I compiti traditi – Eppure gli ultimi bilanci consultabili della Fondazione, quelli del 2014 e del 2015, mostrano un disavanzo totale di 4 milioni e 200mila euro in due anni. La gran parte delle spese riguarda il personale. I quattro dirigenti costano, infatti, 550mila euro. Il presidente Alessandro Luciano, ex consigliere di amministrazione di Enel e già presidente di Centostazioni (società del Gruppo Ferrovie dello Stato), incassa 174mila euro all’anno a cui si sommano 35mila euro per l’indennità di funzione come direttore generale. Un emolumento in linea con quello del vice direttore e direttore delle ricerche, Mario Frullone, ex consigliere per la transizione al digitale terrestre. I dati sono chiari. Solo nel 2015 il costo per il personale è stato superiore agli 8 milioni e mezzo di euro, mentre le spese per le attività di ricerca si sono fermate a 763mila euro, compresa la cifra investita per la diffusione degli studi.  Del resto anche il sito della Fub rivela come siano frenate da anni le pubblicazioni. L’ultimo dossier, intitolato “Non è tutto oro quel che luccica sugli smartphone”, risale al 2013. Stesso anno per il libro pubblicato più di recente. Qualche traccia di ricerca è relativa a conferenze internazionali con la preparazione di qualche volume.

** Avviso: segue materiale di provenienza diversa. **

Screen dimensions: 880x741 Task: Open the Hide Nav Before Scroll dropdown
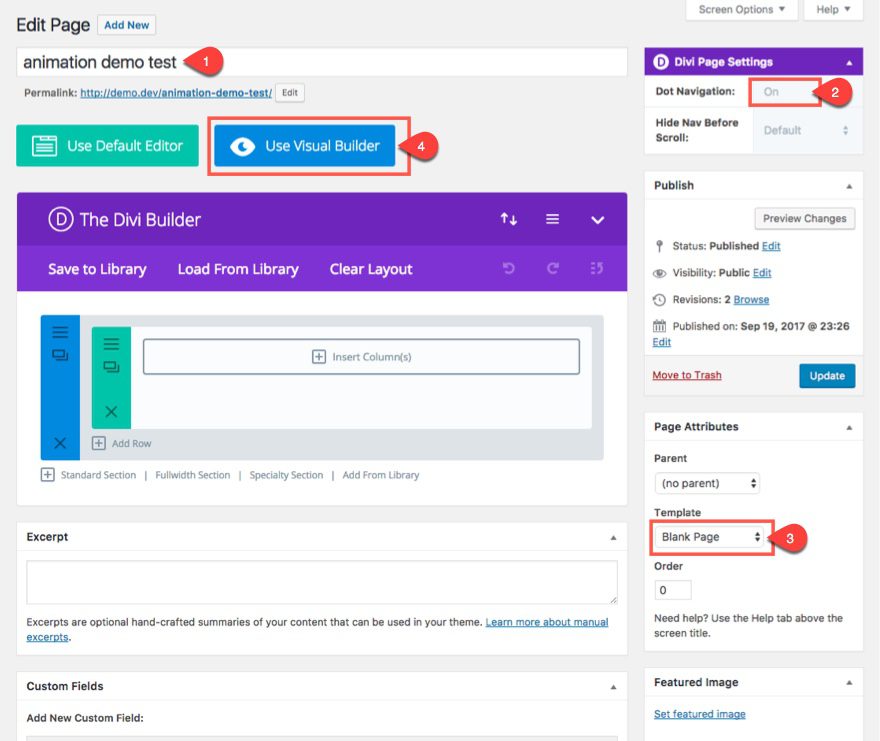tap(805, 130)
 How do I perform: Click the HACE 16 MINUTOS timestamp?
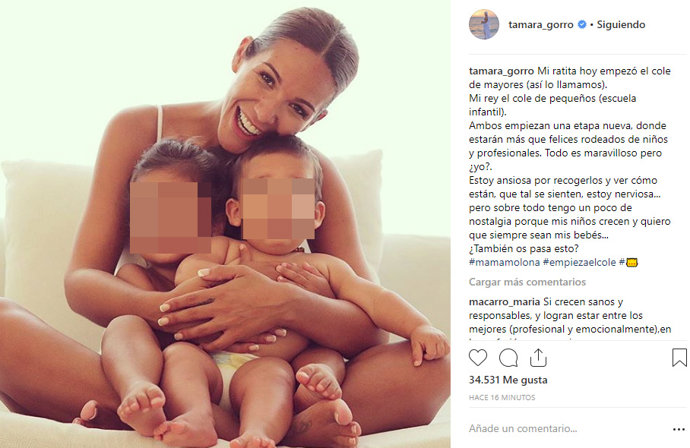[x=502, y=398]
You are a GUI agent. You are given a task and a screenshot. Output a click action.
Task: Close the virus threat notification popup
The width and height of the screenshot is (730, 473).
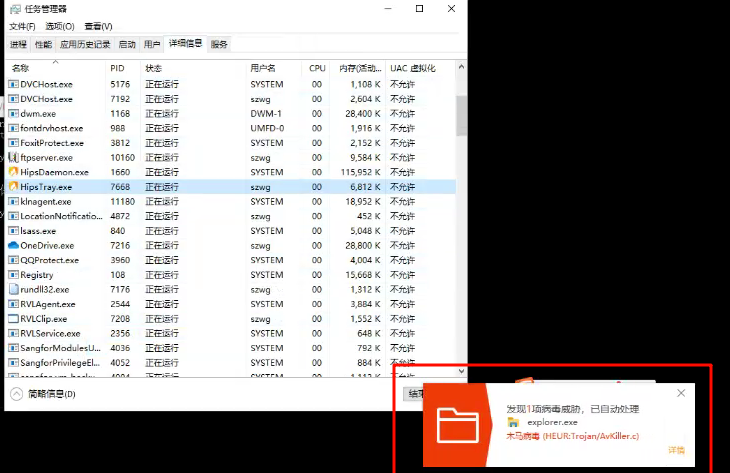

Calenda fermo – Di fronte alle difficoltà di bilancio il Mise resta fermo, prorogando il mandato del Cda. “Dal 2012, anno di entrata in vigore del nuovo statuto, i componenti sono stati ridotti a 7 a 3, ma non si è mai proceduto alla nomina dei nuovi consiglieri, lasciando inspiegabilmente in carica i vecchi che continuano a percepire, ognuno, un emolumento pari a 12.000 euro annui, da aggiungere ai quasi 100.000 euro dei compensi erogati al collegio dei revisori”, ha denunciato il deputato del Partito democratico, Marco Miccoli, che ha chiesto chiarimenti ufficiali con un’interrogazione rivolta al ministro Carlo Calenda. E dire che ci sarebbe tanto da fare. “La Fondazione potrebbe avere un ruolo su nuove tematiche riguardanti l’economia digitale e in particolare nella consulenza all’implementazione del piano banda ultra larga”, ha incalzato il deputato dem. Pure i sindacati hanno fatto sentire la loro voce, finora senza grossi risultati: “La fondazione deve essere salvaguardata e rilanciata, valorizzando le professionalità che ha al suo interno. Con i passati governi avevamo avuto un dialogo con il Mise per gli interventi da fare. Ma da quando c’è stato il governo Renzi, cioè da quando il sottosegretario è Giacomelli, si è spezzato qualsiasi filo”, ha messo in evidenza Roberta Turi della Fiom-Cgil.